Wednesday, March 5, 2014

Huck Finn, Again

Dawn Potter
As I child, I read Twain avidly. I loved Huck and his river; I laughed at the Duke of Bilgewater; I feared for Jim. I read and reread Huck Finn, as I reread the novels of Dickens: because I was absorbed by the characters and the language of their world. I couldn’t get enough of those words. In real life I may have been a timid, landlocked girl, but in my head I was Huck, “light[ing] out for the Territory ahead of the rest, because Aunt Sally she’s going to adopt me and civilize me and I can’t stand it.”
And then I grew up. Suddenly I found that I was the parent of a nine-year-old boy who was eager for complex stories about heroes but was not yet facile enough at reading to manage the books themselves. Perhaps an audiobook would do. Perhaps Huck Finn.
Huck Finn indeed. For months our house echoed with the tale. At every spare moment, while sorting baseball cards or building Lego castles, while lying in bed or tying his sneakers, my son listened to Huck Finn. Over and over he played that recording; over and over he followed Huck and Jim down the roiling Mississippi, into the dark theater, out into the tangled underbrush.
And then one day, he trailed after to me into the kitchen and said, “Mom, I don’t understand. Why does Jim have to do what Huck says? Isn’t Jim the grown-up?”
I nearly dropped a plate.

There’s something about Huck Finn that resists easy morality, easy explanations; something that continues to jolt me, to make me recognize that even the simplest query may never have an answer. My family lives in rural Maine, the whitest state in the union. Thus, for my small son, the race issue was nearly invisible. To me, it was far more fraught; yet Twain managed to catch us both off guard, to make both of us wince and worry, to make both of us see the world and one another with new eyes.
“Why does Jim have to do what Huck says?” asked my son. I put down my plate, and pulled out a chair. And we sat there at the kitchen table, my boy and I, and we found ourselves talking about Huck and Jim—not as if they were items on an English test or characters on a page but as if they were people we knew as well as ourselves, as if they were ourselves. We talked about Huck and Jim as if they were secret facets of our own fears and affections.
For me, nothing has ever clarified the power, and the bravery, of Twain’s work more than this child’s question and my reaction to it. A century after its publication, Huck Finn is still teaching its complicated lesson, still pressing us to examine our own humanity, still “light[ing] out for the Territory ahead of the rest.” It’s still talking to us—and making us talk to each other.
What more can we ask of a book? 

[first published in The Village Pariah 1, no. 1 (2010)]

4 comments:

Ruth said...

And that conversation is/was ever so much more valuable than any English test or State Assessment could ever be.

Maureen said...

Wonderful post, Dawn. It makes me miss the kinds of talks I used to have with my own son.

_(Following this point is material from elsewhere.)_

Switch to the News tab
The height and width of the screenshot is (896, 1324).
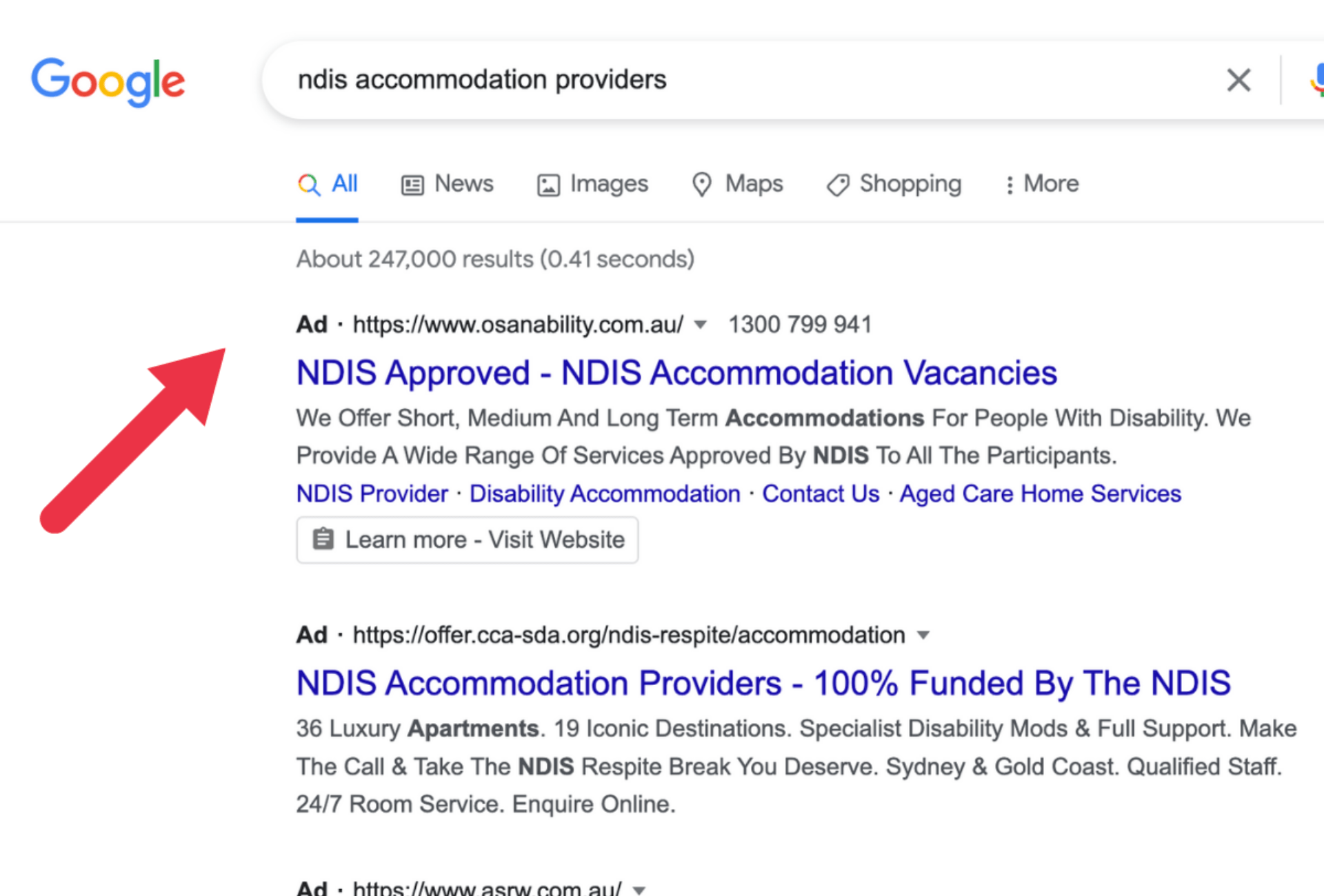point(463,184)
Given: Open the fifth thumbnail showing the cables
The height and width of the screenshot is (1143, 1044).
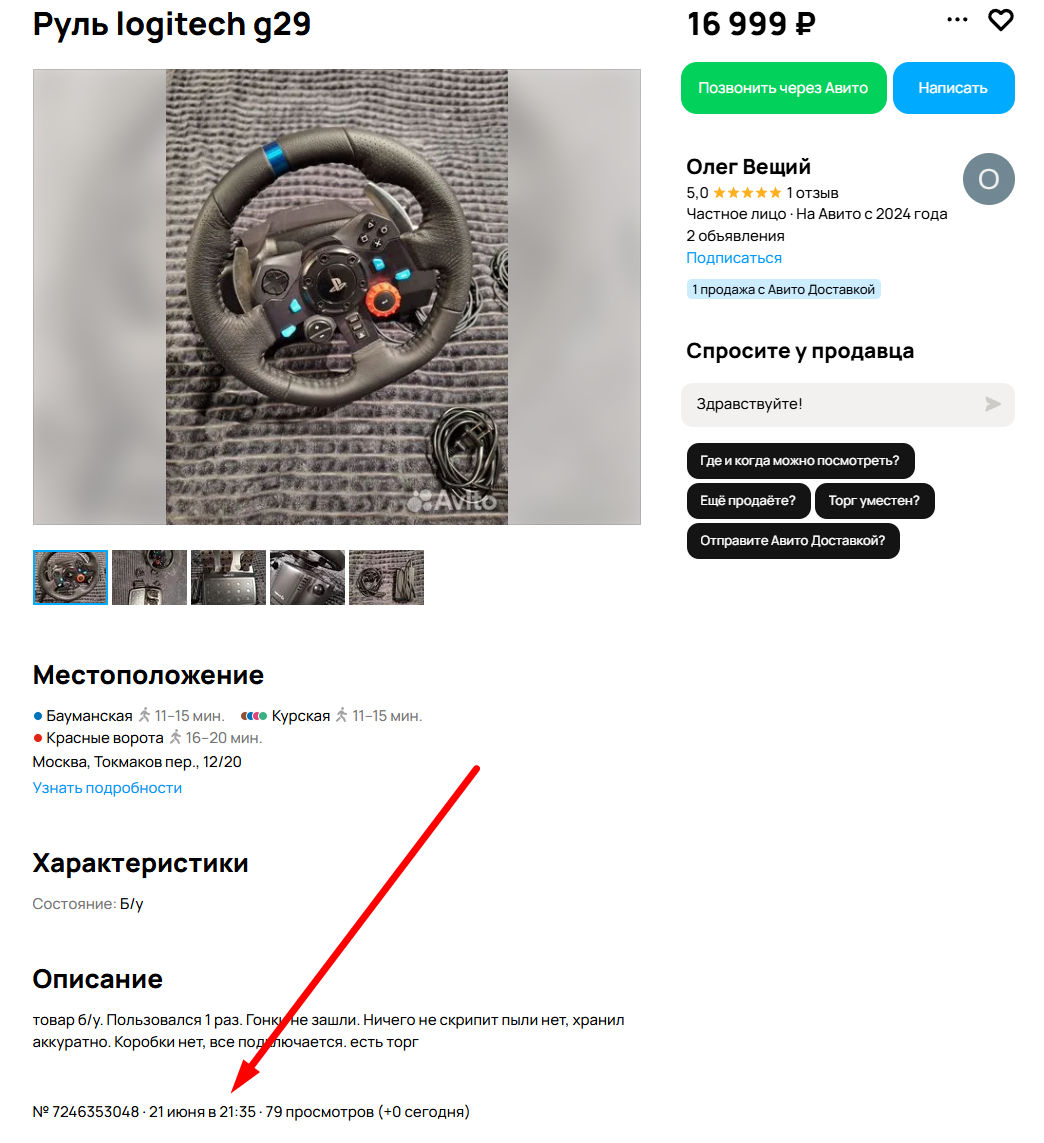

Such an insightful question your son asked.

Carlene said...

Thanks...this is perfect. I am going to be teaching Huck Finn to my Am Lit class...they've not read it ever, and I think it is worthy for their reading and thinking pleasure. This gives me a great starting point. And, as always, you made me think about my own reactions to things in novels that didn't make sense. For me, the stories of little girls stuck in boarding schools and other types of arrangements worried me a lot when I was young: The Little Princess, Jane Eyre, The Secret Garden...ah, the books kids don't get to read anymore...I don't know that today's literature asks the same sort of questions.

Dawn Potter said...

Oh, those stuck-little-girl stories! They worried me too, but I couldn't stop reading them. Carlene: here's a personal essay topic for you. . . .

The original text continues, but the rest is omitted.